Problema breve 1: Resume el fragmento del texto en dos oraciones.

── Fragmento del texto

Título: S-21: The Khmer Rouge Killing
Machine. Dirección
y guión: Rithy Panh. Producción: Arte & First Run Features. Fotografía: Prum Mesa y Rithy Panh. Montaje: Isabelle Roudy y M.C. Rougiere. Año: 2003.
Intérpretes: Vann Nath (Él mismo), Chum Mey (Él mismo), Khieu 'Poev' Ches (Él mismo), Yeay Cheu (Él mismo), Nhiem Ein (Él mismo), Houy
Him (Él mismo), Nhieb Ho (Él mismo).
[1]Estado del sudeste asiático llamado oficialmente Reino de Camboya,
último de una larga lista de nombres que ha ido cambiando en múltiples
ocasiones. Es una monarquía constitucional con una población actual de
alrededor de 14 millones de habitantes, en su mayoría de etnia jemer y religión
budista. Su capital es Nom Pen y el país limita con Tailandia, Laos y Vietnam.
La influencia hinduista en Camboya (motivo de que su religión predominante sea
la budista) comenzó en el siglo I, debido a la posición marítima del país entre
China y India, y supuso para el pueblo jemer el ser el primero del sudeste
asiático en adoptar ideas e instituciones indias. Se considera el periodo
comprendido entre el siglo IX y el siglo XIII la época dorada de la cultura
jemer, pero la agresividad de sus convecinos y el progresivo deterioro de los
mecanismos de irrigación que permitían la producción de arroz, produjeron una
decadencia que culminó con una incursión tailandesa que tuvo lugar en 1431 y
que propició la huida del rey al sur del país. En 1594, Tailandia conquistaba
el país, mientras los vecinos Siam y Vietnam aumentaban su poder y empezaban a
hacerse con su parte del pastel camboyano. Pero en 1863, y junto con Vietnam y
Laos, Camboya pasó a formar parte del protectorado francés bajo el nombre de
Indochina. Durante un tiempo, los franceses controlaron la política exterior
del país, dejando una relativa manga ancha en lo que a política interior se
refiere, quedando esta bajo el control del rey Norodom I. Esta situación fue
variando gradualmente hasta dejar fuera de las instituciones camboyanas a los
jemer, viendo muy reducida su representatividad en la vida política y
administrativa del país. Después de la ocupación japonesa que tuvo lugar en la
Segunda Guerra Mundial y la posterior Guerra de Indochina, Camboya recuperó su
independencia en 1953, para verse involucrada en la Guerra de Vietnam casi veinte
años después. A su fin, se instauró el nefasto régimen de los Jemeres Rojos,
que se explica más detalladamente en una nota al pie posterior y que inauguró
una turbulenta época a veces sangrienta y siempre turbia en lo político, que
alcanza hasta nuestros días.

────
── Listado de datos

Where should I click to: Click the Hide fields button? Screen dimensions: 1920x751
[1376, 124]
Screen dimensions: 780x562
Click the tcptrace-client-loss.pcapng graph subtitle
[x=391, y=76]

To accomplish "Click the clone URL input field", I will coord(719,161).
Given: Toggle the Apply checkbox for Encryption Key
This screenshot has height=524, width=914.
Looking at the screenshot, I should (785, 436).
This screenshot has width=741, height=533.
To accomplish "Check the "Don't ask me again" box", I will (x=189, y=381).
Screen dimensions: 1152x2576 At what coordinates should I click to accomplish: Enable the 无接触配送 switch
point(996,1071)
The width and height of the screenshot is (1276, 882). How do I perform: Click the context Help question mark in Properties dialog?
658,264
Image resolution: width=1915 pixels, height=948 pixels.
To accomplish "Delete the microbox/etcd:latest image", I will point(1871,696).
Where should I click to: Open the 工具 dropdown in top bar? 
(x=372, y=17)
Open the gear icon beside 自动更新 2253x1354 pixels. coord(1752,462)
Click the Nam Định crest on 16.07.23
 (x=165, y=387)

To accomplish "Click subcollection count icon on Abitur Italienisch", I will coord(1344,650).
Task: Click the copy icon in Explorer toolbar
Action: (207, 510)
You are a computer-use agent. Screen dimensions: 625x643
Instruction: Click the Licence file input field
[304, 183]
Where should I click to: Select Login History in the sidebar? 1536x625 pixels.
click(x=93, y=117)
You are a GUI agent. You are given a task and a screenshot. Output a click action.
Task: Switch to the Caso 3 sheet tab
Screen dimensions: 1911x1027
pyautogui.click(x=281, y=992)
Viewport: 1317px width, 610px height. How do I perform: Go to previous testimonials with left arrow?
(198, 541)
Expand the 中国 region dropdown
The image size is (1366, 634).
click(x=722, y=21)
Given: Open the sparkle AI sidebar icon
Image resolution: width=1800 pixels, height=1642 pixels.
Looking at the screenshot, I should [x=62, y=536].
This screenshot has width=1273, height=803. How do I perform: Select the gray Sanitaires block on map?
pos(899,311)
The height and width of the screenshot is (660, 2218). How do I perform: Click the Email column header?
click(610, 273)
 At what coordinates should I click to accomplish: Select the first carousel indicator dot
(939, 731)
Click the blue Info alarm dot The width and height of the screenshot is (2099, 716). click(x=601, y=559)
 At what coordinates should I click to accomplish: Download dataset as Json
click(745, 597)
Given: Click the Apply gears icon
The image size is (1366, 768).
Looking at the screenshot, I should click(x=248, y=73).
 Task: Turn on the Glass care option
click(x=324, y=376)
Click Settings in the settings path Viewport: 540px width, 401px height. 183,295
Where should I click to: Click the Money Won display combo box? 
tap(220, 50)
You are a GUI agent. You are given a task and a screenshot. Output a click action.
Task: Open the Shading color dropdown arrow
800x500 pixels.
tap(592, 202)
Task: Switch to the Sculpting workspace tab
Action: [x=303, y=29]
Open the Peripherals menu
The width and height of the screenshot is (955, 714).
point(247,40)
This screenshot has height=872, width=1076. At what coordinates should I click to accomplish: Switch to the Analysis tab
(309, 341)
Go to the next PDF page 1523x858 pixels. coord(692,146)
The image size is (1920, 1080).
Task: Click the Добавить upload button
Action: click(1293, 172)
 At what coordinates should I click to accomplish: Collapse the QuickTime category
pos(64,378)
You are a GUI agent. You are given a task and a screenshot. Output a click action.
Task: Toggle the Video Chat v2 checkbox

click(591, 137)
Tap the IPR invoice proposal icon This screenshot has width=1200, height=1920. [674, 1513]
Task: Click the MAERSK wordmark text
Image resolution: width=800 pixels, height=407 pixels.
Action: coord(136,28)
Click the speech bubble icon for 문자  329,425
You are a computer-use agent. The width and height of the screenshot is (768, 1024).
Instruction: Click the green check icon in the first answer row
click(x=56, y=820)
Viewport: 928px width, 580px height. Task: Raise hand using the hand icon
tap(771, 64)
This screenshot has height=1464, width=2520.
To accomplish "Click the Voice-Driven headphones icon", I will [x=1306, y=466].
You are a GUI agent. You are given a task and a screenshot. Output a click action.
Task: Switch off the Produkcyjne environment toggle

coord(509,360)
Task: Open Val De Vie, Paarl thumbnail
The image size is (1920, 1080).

────

Problema breve 2: Reproduce sin cambios las líneas del listado que van desde su comienzo hasta la línea que contiene "(x=165, y=387)", ambas incluidas.

Solución 1: El fragmento recoge la ficha técnica de la película S-21: The Khmer Rouge Killing Machine, dirigida y escrita por Rithy Panh en 2003. También incluye una nota sobre Camboya, monarquía constitucional del sudeste asiático de unos 14 millones de habitantes, que repasa su historia desde la influencia hinduista del siglo I y la época dorada de los siglos IX a XIII, pasando por la conquista tailandesa de 1594, el protectorado francés de 1863 y la independencia de 1953, hasta la Guerra de Vietnam y el régimen de los Jemeres Rojos.

Solución 2:
Where should I click to: Click the Hide fields button? Screen dimensions: 1920x751
[1376, 124]
Screen dimensions: 780x562
Click the tcptrace-client-loss.pcapng graph subtitle
[x=391, y=76]

To accomplish "Click the clone URL input field", I will coord(719,161).
Given: Toggle the Apply checkbox for Encryption Key
This screenshot has height=524, width=914.
Looking at the screenshot, I should (785, 436).
This screenshot has width=741, height=533.
To accomplish "Check the "Don't ask me again" box", I will (x=189, y=381).
Screen dimensions: 1152x2576 At what coordinates should I click to accomplish: Enable the 无接触配送 switch
point(996,1071)
The width and height of the screenshot is (1276, 882). How do I perform: Click the context Help question mark in Properties dialog?
658,264
Image resolution: width=1915 pixels, height=948 pixels.
To accomplish "Delete the microbox/etcd:latest image", I will point(1871,696).
Where should I click to: Open the 工具 dropdown in top bar? 
(x=372, y=17)
Open the gear icon beside 自动更新 2253x1354 pixels. coord(1752,462)
Click the Nam Định crest on 16.07.23
 (x=165, y=387)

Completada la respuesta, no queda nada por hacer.